>> begin Document section

Former NY Times journalist named director of ASU Reynolds Center


May 15, 2014

Micheline Maynard, a former New York Times senior business correspondent, will be the new director of the Donald W. Reynolds National Center for Business Journalism at Arizona State University’s Walter Cronkite School of Journalism and Mass Communication.

Maynard will lead business journalism training efforts for the Reynolds Center, the world’s premier provider of ongoing training for business reporters and editors. The center is supported through grants from the Donald W. Reynolds Foundation. portrait of Micheline Maynard Download Full Image

“The Trustees of the Donald W. Reynolds Foundation have invested nearly $20 million at ASU to help advance the field of business journalism nationally,” said Reynolds Foundation President Steven Anderson. “The appointment of a professional with the national stature of Micheline Maynard to direct the Reynolds National Center for Business Journalism builds upon a tradition of leaders who preceded her. Like them, she is an award-winning journalist, author and educator. We look forward to the advancements the Center will experience under her entrepreneurial leadership.”

Maynard, who will take over her new role this summer, taught at the Cronkite School as a Reynolds Visiting Professor in Business Journalism during the spring 2014 semester. She replaces Linda Austin, an experienced newsroom leader who led the center for more than five years.

As the new director, Maynard will set the direction for the center and develop and deliver a variety of business journalism training programs for professional journalists, including webinars, workshops and conferences. She also will oversee the Reynolds Center’s new online graduate certificate in business journalism and work to extend the Reynolds brand globally.

“I'm excited to be joining the Reynolds Center team, which is already a legend for business journalism education,” Maynard said. “My goal is to help journalists everywhere understand the role money plays in every kind of story, from traditional business coverage to education, sports and politics, just to name a few areas.”

As a senior business correspondent for The New York Times, Maynard directed multimedia coverage of the automotive and airline industries. Prior to that, she ran the newspaper’s Detroit bureau, directing coverage of the auto industry and other national news stories. She was the 2009 recipient of the Nathaniel Nash Award, which recognizes outstanding business and economics coverage and collegiality by a Times staffer.

Before joining The New York Times, Maynard was Detroit bureau chief for both USA Today and Reuters News Service. She also worked as a business reporter for New York Newsday, automotive editor for United Press International, and associate editor for U.S. News & World Report, covering personal finance and serving as Midwest correspondent.

>> end Document section

Short exercise 1
Answer these questions using the announcement about Micheline Maynard's appointment:
(a) About how much have the Trustees of the Donald W. Reynolds Foundation invested at ASU?
(b) Who led the Reynolds Center before Maynard?
(c) Which award did Maynard receive in 2009?
Short exercise 2
Continue the announcement about Micheline Maynard's appointment, picking up after its final sentence.

>> begin Extracted material

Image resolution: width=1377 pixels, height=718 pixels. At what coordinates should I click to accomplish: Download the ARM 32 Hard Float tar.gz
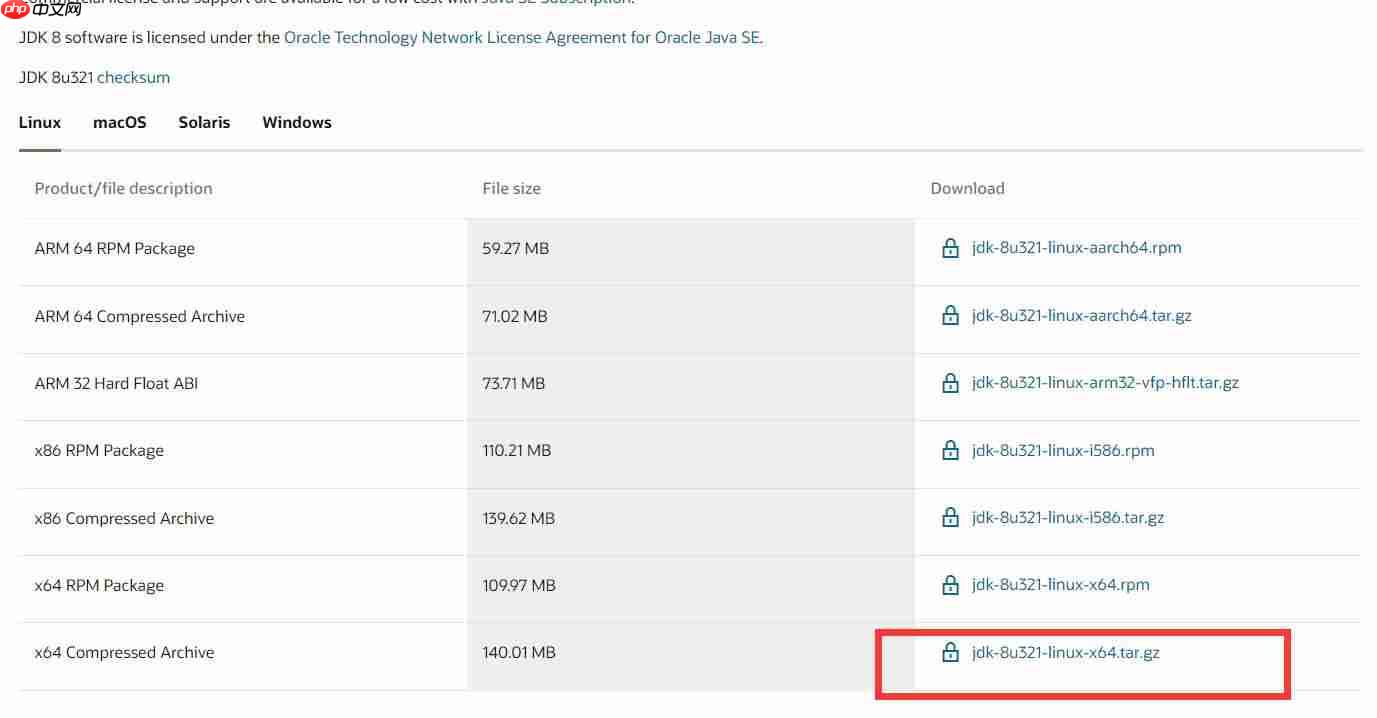pyautogui.click(x=1105, y=383)
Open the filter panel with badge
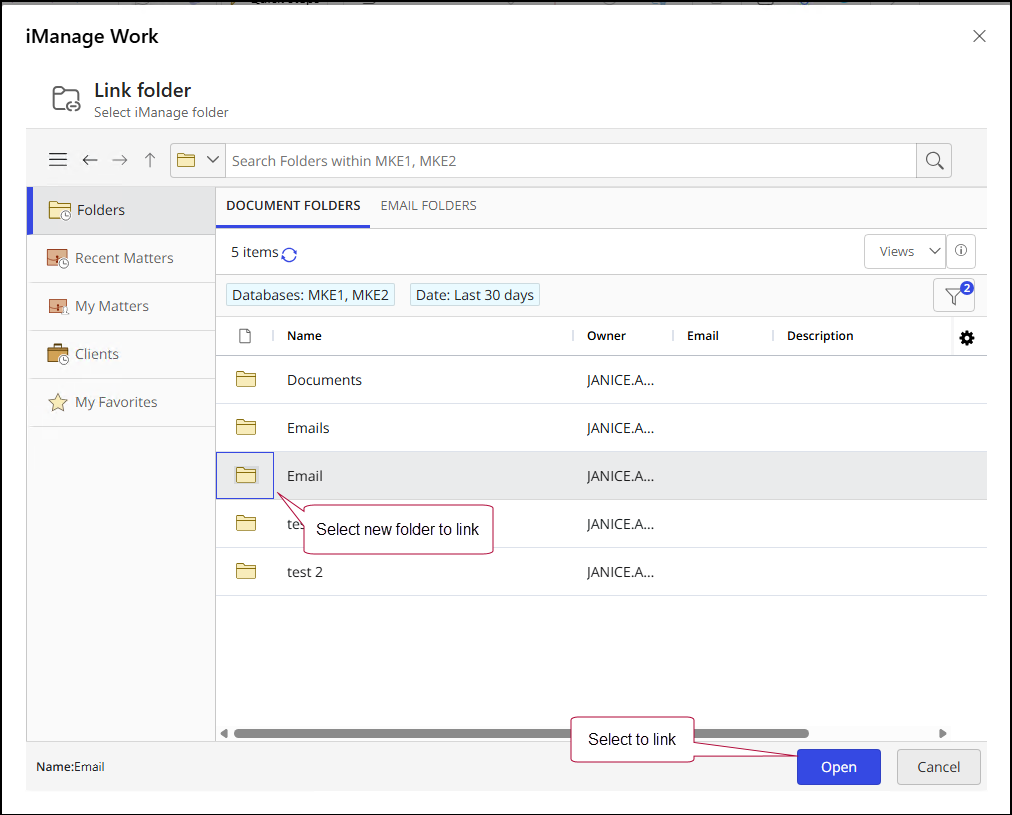1012x815 pixels. (953, 295)
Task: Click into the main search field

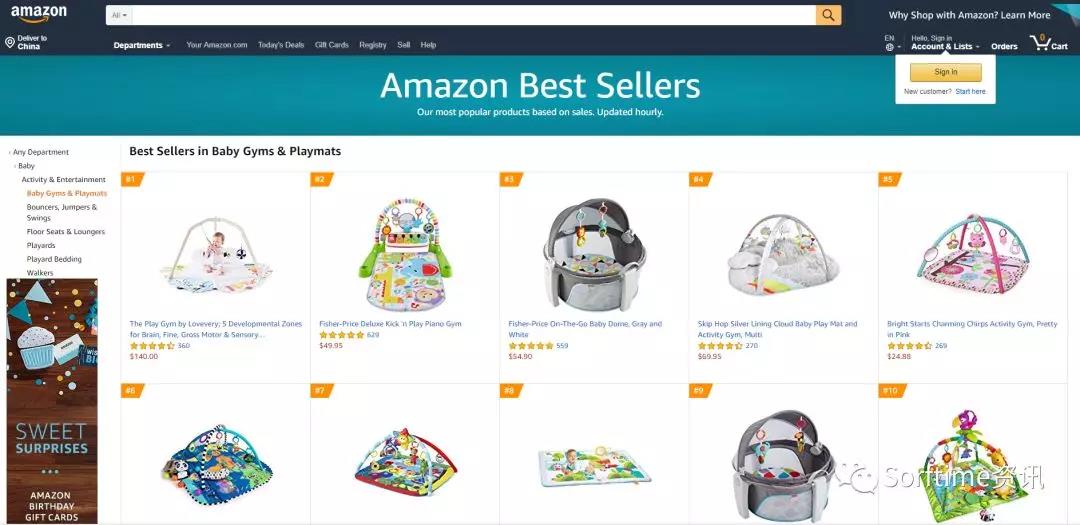Action: [474, 15]
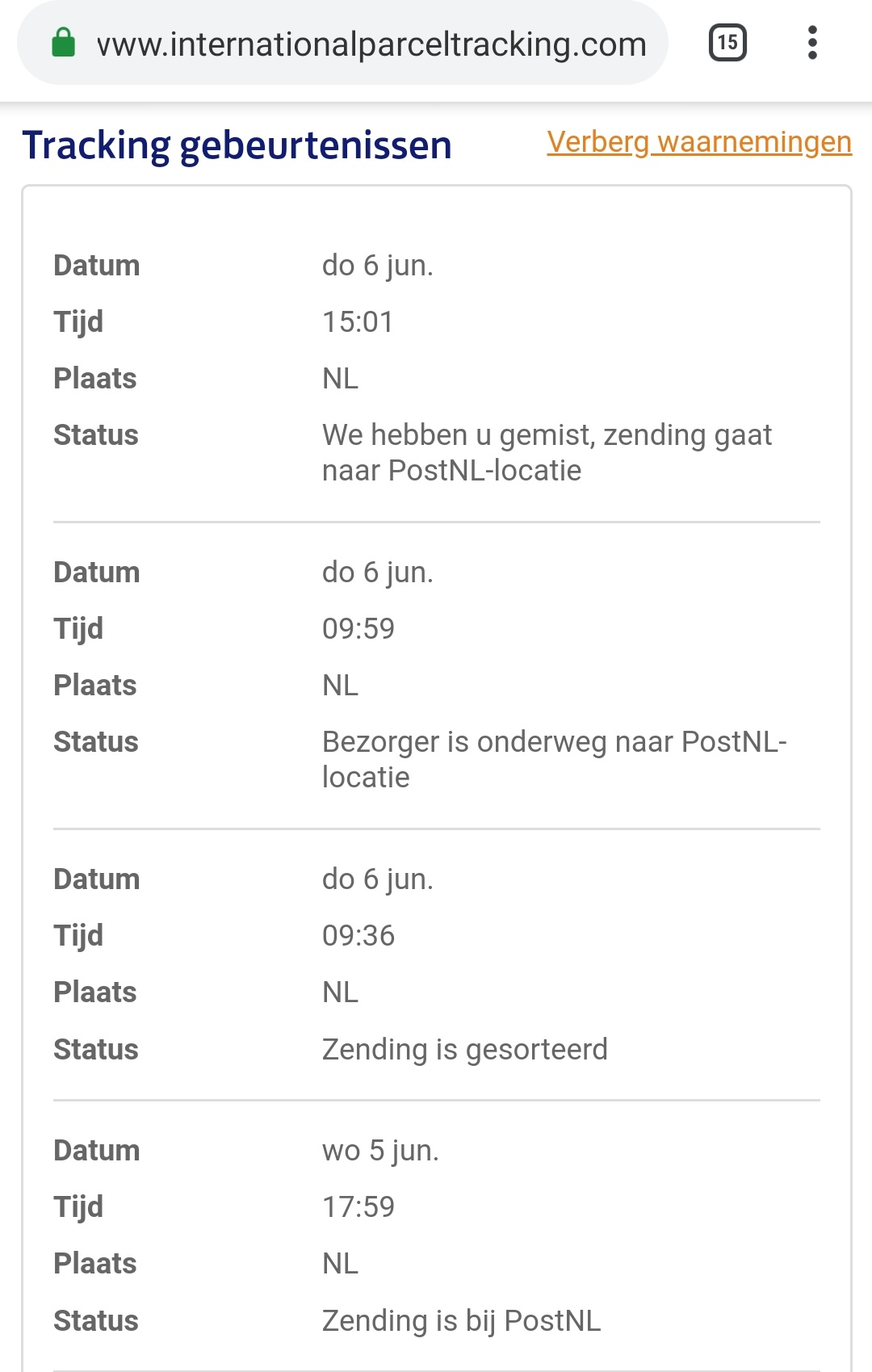Tap the green padlock security icon
Image resolution: width=872 pixels, height=1372 pixels.
pos(63,44)
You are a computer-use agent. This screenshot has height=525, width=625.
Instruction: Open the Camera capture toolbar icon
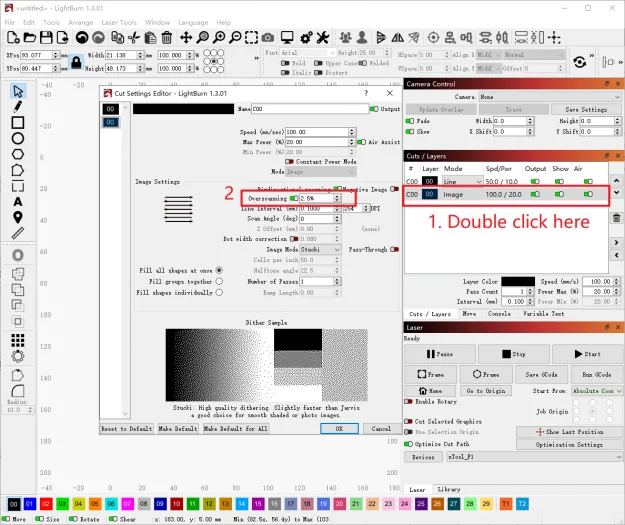[268, 38]
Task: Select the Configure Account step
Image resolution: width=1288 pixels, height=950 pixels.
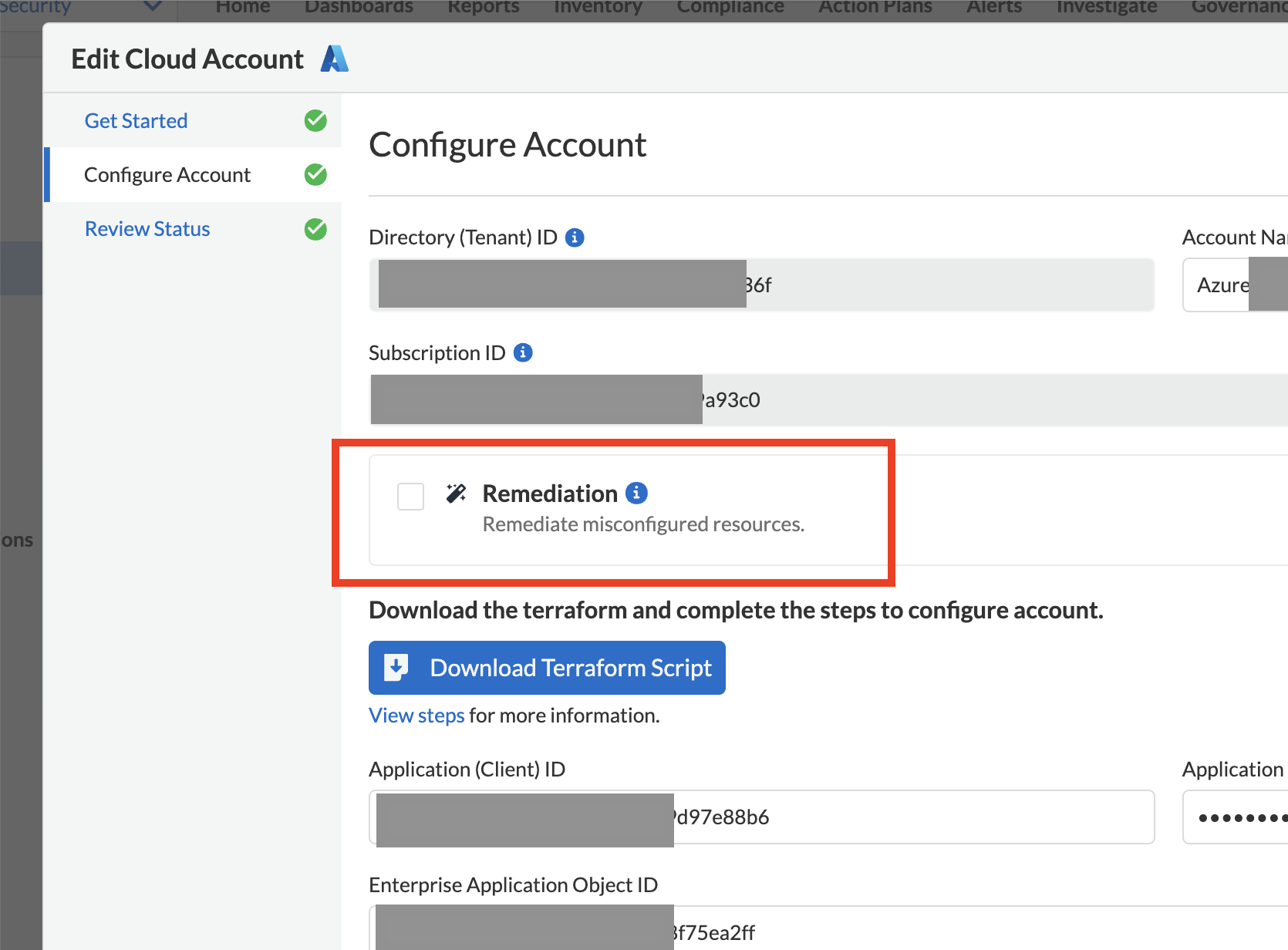Action: (167, 175)
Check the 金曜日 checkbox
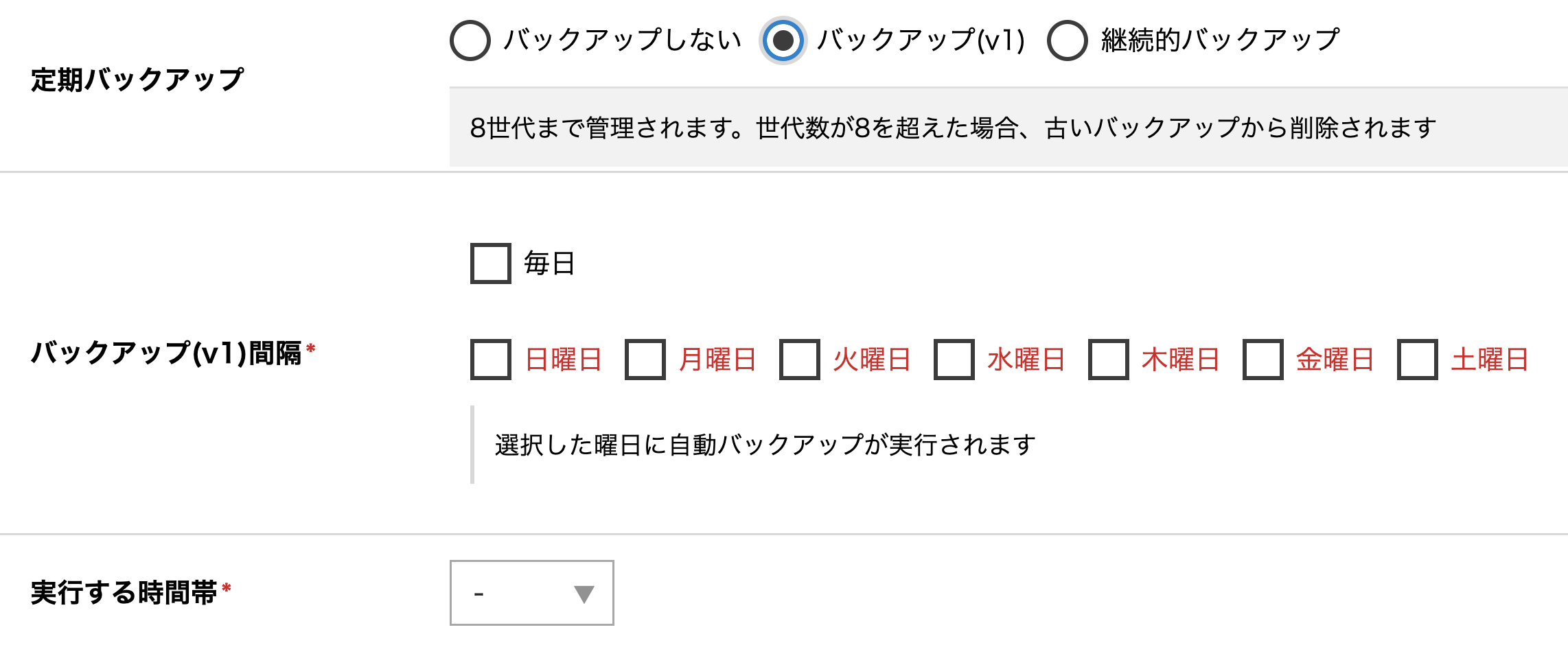This screenshot has height=645, width=1568. click(x=1263, y=360)
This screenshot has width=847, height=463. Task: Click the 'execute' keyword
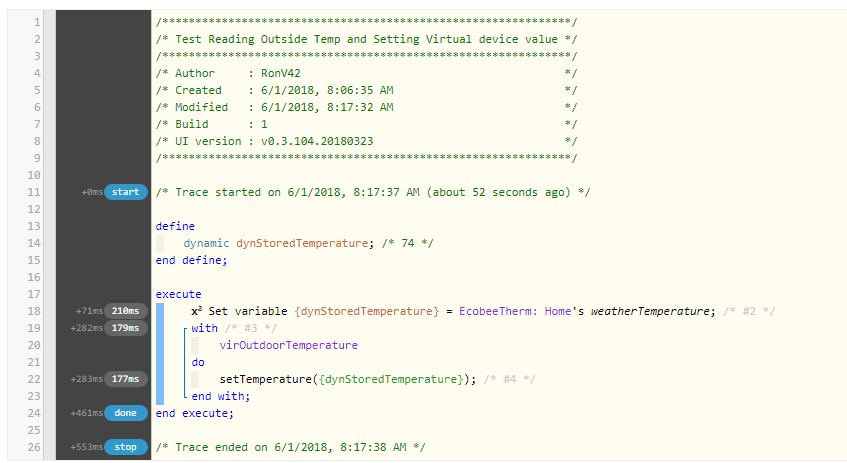178,294
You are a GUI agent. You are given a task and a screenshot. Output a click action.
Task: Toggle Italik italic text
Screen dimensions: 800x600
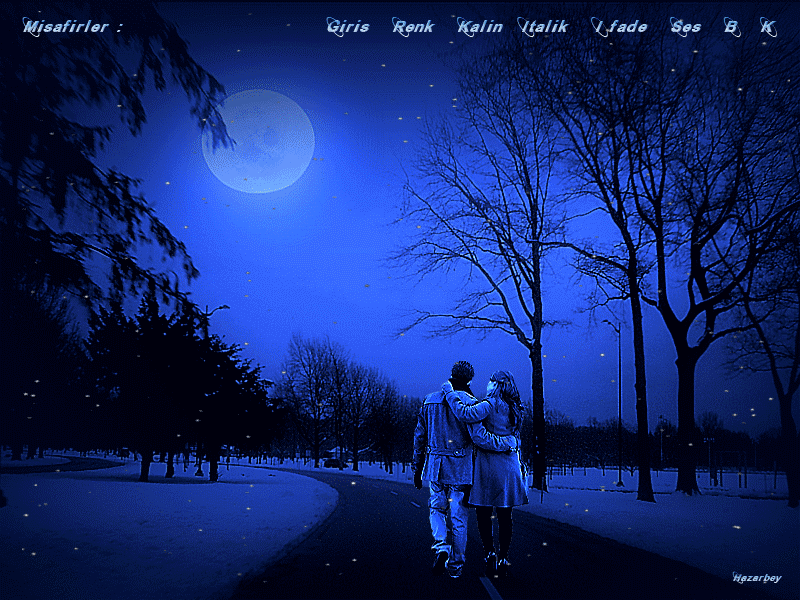544,27
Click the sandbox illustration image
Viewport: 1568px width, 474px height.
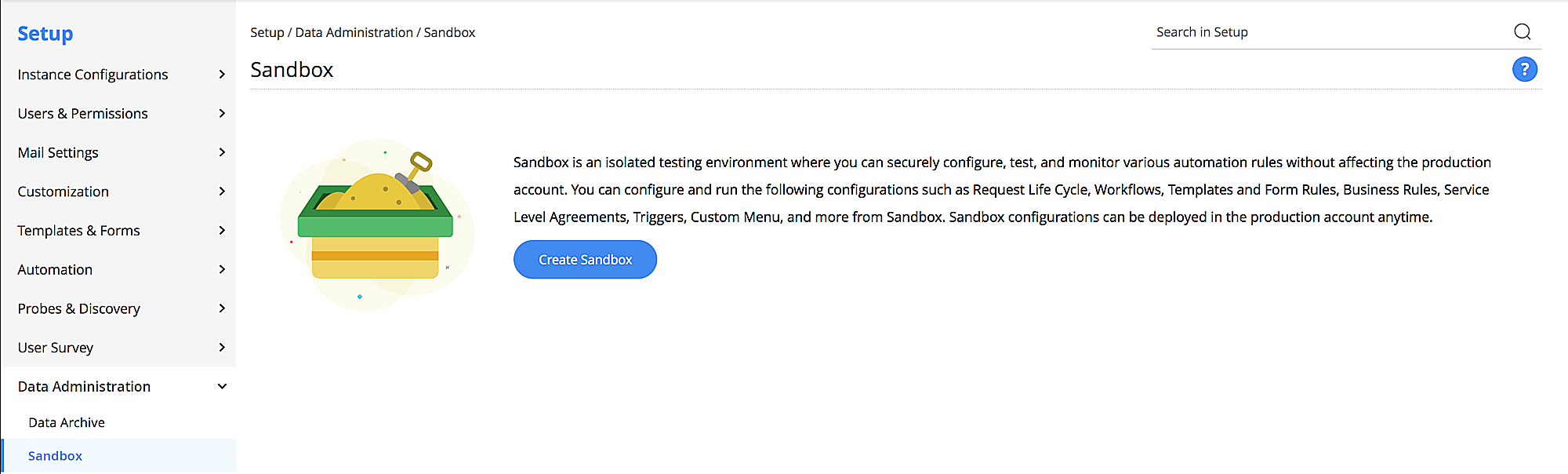coord(377,224)
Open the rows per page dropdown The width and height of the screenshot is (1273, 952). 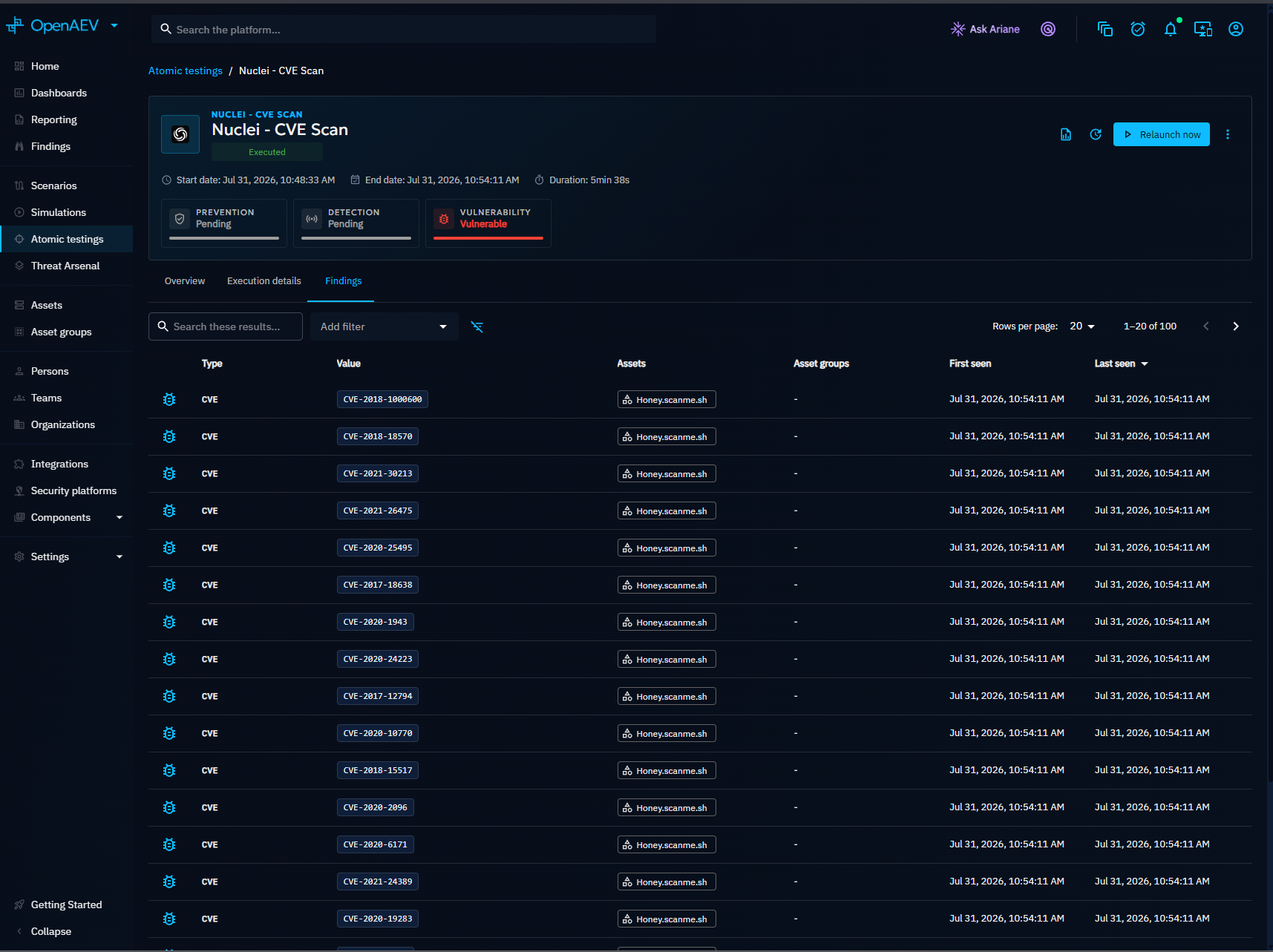point(1082,326)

>> end Extracted material

Exercise output 1
(a) Nearly $20 million
(b) Linda Austin
(c) The Nathaniel Nash Award

Exercise output 2
In 2010, Maynard became senior editor of a two-year Corporation for Public Broadcasting project called “Changing Gears,” directing a staff that produced multimedia coverage on the reinvention of the industrial Midwest. Last year, she launched a new crowd-funded journalism venture, “Curbing Cars: Rethinking How We Get Around,” examining why people are driving less and turning to alternative types of transportation. Her e-book, “Curbing Cars: America's Independence from the Auto Industry,” was published in April as part of Forbes Magazine's new e-book series. She also writes the “Voyages” blog on transportation and reinvention topics for Forbes.com.

Maynard is the author of four other books and is the recipient of a Regional Edward R. Murrow Award, a National Headliner Award, and a Society of American Business Editors and Writers honor for print and online coverage of the 2010 General Motors bankruptcy.

“Micki Maynard has been a leader in business journalism for some of our country’s most-respected news organizations, and she has the kind of entrepreneurial spirit that will serve the Reynolds Center well as we move forward,” said Cronkite School Dean Christopher Callahan. “I can’t think of a better person to lead the Reynolds Center in offering world-class professional training and development for journalists.”  

Maynard also brings to her new role extensive experience as a teacher of business topics. She has taught at the University of Michigan’s Ross School of Business and served as a Donald W. Reynolds Visiting Professor of Business Journalism at Central Michigan University, where she taught media entrepreneurship and business journalism. She has lectured at the Wharton School, Columbia University, Dartmouth College, Indiana State University, the University of Missouri and other institutions.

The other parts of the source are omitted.